Après quelques piges en IMOCA, Éric Péron embarque sur Dongfeng dans la Volvo Ocean Race en 2014-2015. L’expérience du gros bateau mené à l’extrême lui plaît et il se sent prêt pour lancer un projet Vendée Globe. Il trouve un sponsor, investit dans un bureau d’études, réserve un créneau chez Persico en Italie pour un plan Verdier mais doit renoncer devant la défection de son partenaire avec des dettes à la clef.
L’entreprenant Péron rebondit rapidement en créant French Touch Oceans Club, club d’entreprises réunies autour du savoir-faire tricolore. Il s’endette à nouveau pour acheter un Figaro Beneteau 3, l’année du lancement du monotype, se grime en pilote bleu blanc rouge de la Patrouille de France et réussit son retour sur la Solitaire en claquant une étape alors que tous les cadors des années 90 et 2000 – Les Peyron, Desjoyeaux et autres Eliès -, sont revenus pour fêter l’arrivée du nouveau monotype. Il embraye en Ocean Fifty, première véritable expérience océanique en multicoque en solitaire sur la Route du Rhum-Destination Guadeloupe, bouclée avec les honneurs.

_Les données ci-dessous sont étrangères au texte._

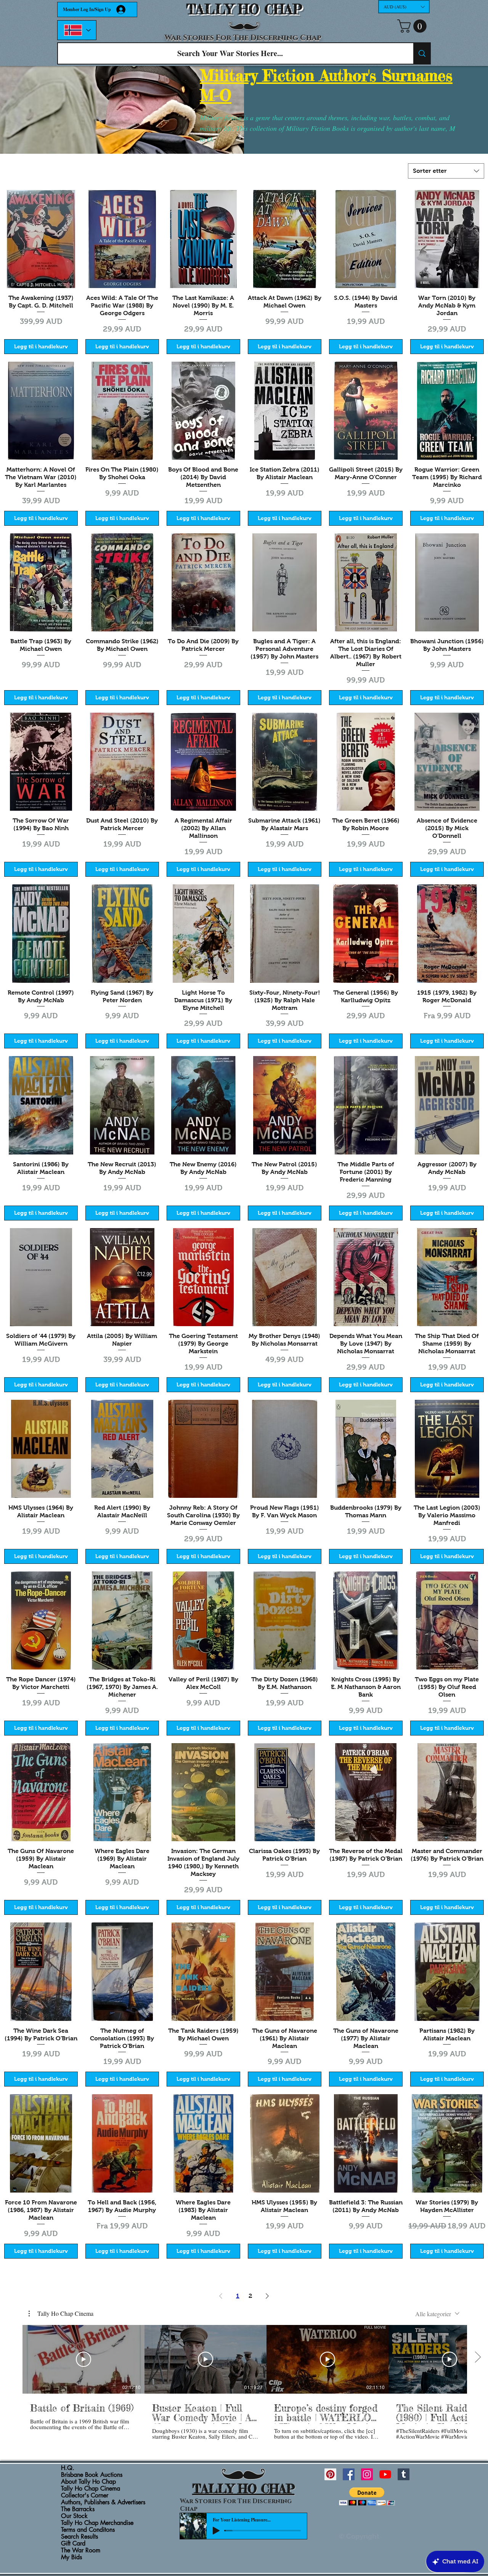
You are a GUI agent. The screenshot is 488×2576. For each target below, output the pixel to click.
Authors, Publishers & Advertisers (103, 2502)
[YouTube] (385, 2474)
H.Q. (67, 2468)
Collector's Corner (84, 2495)
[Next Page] (267, 2296)
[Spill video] (83, 2359)
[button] (404, 6)
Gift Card (73, 2543)
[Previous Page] (220, 2296)
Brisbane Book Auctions (91, 2474)
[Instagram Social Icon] (367, 2474)
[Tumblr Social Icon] (403, 2474)
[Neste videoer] (477, 2357)
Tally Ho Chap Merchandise (97, 2523)
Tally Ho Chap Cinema (90, 2488)
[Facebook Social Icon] (349, 2474)
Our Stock (74, 2516)
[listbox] (404, 6)
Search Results (79, 2536)
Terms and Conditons (88, 2529)
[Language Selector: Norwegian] (76, 30)
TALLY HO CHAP (244, 9)
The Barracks (78, 2509)
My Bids (71, 2557)
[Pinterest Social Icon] (330, 2474)
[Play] (216, 2530)
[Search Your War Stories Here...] (421, 53)
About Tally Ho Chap (88, 2481)
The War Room (80, 2550)
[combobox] (446, 171)
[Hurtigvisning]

Il aurait pu mobiliser ses partenaires et trouver de nouveaux sponsors pour transformer l’essai avec un 50 pieds plus affûté. Mais l’opportunité d’un Tour du monde en multicoque en solitaire et en course est historique. Éric veut en être. Alors que la date limite d’inscription est passée, il trouve un nouveau partenaire, ADAGIO, pour louer l’ancien Géronimo. Les cinq inscrits de l’ARKEA ULTIM CHALLENGE-Brest acceptent à l’unisson de tordre la règle pour intégrer celui qu’on n’espérait plus. Au défi sportif et technologique, la participation d’Éric ajoute une touche d’aventure et de fraîcheur bienvenue. Le skipper d’ADAGIO, seul trimaran non volant de la course, sait qu’il pourrait être vite distancé dans l’Atlantique mais sa première victoire est d’être au départ. “Ensuite, la course ne va pas se jouer sur un coup stratégique. On part tous ensemble, mais pour arriver, il faudra naviguer avec des œillères. Ce sera à chacun de gérer sa machine.”